Activity. Using the data below, show every line where the word "Select" occurs.
*** Opening of Information ***
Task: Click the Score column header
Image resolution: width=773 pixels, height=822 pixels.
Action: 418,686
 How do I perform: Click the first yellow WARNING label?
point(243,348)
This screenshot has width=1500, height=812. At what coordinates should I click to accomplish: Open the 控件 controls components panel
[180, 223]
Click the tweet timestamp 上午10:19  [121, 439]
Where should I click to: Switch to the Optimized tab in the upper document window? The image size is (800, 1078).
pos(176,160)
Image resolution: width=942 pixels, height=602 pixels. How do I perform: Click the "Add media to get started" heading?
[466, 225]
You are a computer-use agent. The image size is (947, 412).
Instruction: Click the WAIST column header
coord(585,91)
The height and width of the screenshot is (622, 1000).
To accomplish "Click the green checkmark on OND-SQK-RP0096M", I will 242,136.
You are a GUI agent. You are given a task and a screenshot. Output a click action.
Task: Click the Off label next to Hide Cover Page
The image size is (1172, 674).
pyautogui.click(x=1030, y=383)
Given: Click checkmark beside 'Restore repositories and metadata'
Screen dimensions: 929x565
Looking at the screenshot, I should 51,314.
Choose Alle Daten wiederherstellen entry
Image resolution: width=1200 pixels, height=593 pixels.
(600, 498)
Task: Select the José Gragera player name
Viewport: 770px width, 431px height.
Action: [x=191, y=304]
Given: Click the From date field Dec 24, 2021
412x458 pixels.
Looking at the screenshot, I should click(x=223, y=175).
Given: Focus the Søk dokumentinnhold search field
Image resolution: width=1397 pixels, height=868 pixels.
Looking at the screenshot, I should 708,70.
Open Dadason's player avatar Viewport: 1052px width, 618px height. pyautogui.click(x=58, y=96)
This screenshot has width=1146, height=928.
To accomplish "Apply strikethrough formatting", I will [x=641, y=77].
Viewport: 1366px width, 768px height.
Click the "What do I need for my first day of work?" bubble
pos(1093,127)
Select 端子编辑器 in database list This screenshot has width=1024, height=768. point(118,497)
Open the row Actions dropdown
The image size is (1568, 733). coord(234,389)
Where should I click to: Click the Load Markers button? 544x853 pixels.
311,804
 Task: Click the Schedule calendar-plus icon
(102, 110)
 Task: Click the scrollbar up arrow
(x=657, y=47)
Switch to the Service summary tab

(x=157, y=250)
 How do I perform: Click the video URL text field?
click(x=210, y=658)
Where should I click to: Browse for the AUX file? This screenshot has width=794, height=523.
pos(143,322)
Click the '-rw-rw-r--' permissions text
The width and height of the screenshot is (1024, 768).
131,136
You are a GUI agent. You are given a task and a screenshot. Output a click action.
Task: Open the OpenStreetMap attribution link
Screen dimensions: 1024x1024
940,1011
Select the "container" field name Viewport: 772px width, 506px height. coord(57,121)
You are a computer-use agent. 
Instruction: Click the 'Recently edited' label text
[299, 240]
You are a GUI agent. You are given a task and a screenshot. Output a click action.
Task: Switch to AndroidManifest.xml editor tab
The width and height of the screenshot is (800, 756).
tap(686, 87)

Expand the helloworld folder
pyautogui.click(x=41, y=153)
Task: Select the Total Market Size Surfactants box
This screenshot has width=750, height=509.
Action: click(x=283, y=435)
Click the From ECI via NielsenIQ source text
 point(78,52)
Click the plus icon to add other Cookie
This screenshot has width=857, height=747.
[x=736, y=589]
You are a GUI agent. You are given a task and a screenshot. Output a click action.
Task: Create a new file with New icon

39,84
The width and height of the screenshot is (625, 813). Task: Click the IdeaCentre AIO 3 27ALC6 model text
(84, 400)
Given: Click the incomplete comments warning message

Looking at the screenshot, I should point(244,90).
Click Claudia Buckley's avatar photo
*** Close of Information ***
Written answer.
Task: Select the José Gragera player name
Select 端子编辑器 in database list This screenshot has width=1024, height=768. point(118,497)
Select the "container" field name Viewport: 772px width, 506px height. coord(57,121)
Task: Select the Total Market Size Surfactants box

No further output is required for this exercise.